RBGEL 121125 Schending mededelingsplicht strafrechtelijk verleden; tijdig voldaan aan kennisgevingsplicht
- Meer over dit onderwerp:
RBGEL 121125 Schending mededelingsplicht strafrechtelijk verleden; tijdig voldaan aan kennisgevingsplicht
4De beoordeling
Waar gaat de zaak over?
4.1.
De kern van het geschil betreft de vraag of Achmea gehouden is dekking te verlenen voor de schade die GYM heeft geleden ten gevolge van een brand in een naastgelegen bedrijfspand. GYM vordert in de onderhavige procedure – naar de kern – nakoming van de verzekeringsovereenkomst met Achmea.

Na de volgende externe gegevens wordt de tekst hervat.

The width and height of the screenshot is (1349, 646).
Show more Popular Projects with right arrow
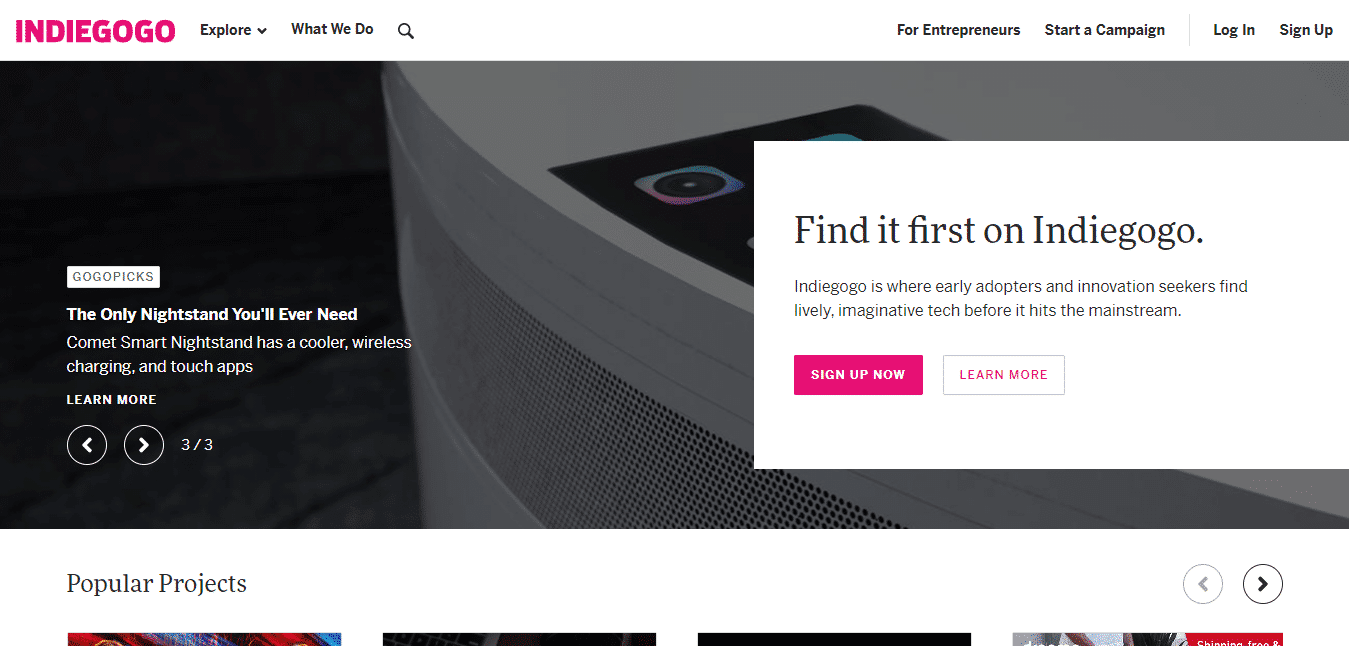1262,584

Tussen partijen is niet in geschil dat deze brand een gedekt evenement is, zodat GYM in beginsel nakoming van de verzekeringsovereenkomst kan verlangen. Het meest verstrekkende verweer van Achmea is echter dat GYM haar mededelingsplicht heeft geschonden, zodat zij de verzekeringsovereenkomst mocht opzeggen en geen uitkering verschuldigd is. Hiertoe voert Achmea aan dat GYM bij de aanvraag van de verzekering de slotvraag met betrekking tot het strafrechtelijk verleden met “nee” heeft beantwoord, terwijl [naam bestuurder] een jaar voor de aanvraag van de verzekering strafrechtelijk veroordeeld is en dat zij bij de ware kennis over het strafrechtelijk verleden de verzekering niet had gesloten. GYM betwist dat zij haar mededelingsplicht heeft geschonden, nu de vraag over strafrechtelijk verleden niet aan haar is voorgelegd door de tussenpersoon, niet door haar is ingevuld en bovendien te vaag geformuleerd is. Voor zover zij haar mededelingsplicht al heeft geschonden, betoogt GYM dat Achmea niet tijdig aan haar kennisgevingsplicht heeft voldaan, zodat Achmea geen beroep meer toekomt op de (gevolgen van de) schending van de mededelingsplicht.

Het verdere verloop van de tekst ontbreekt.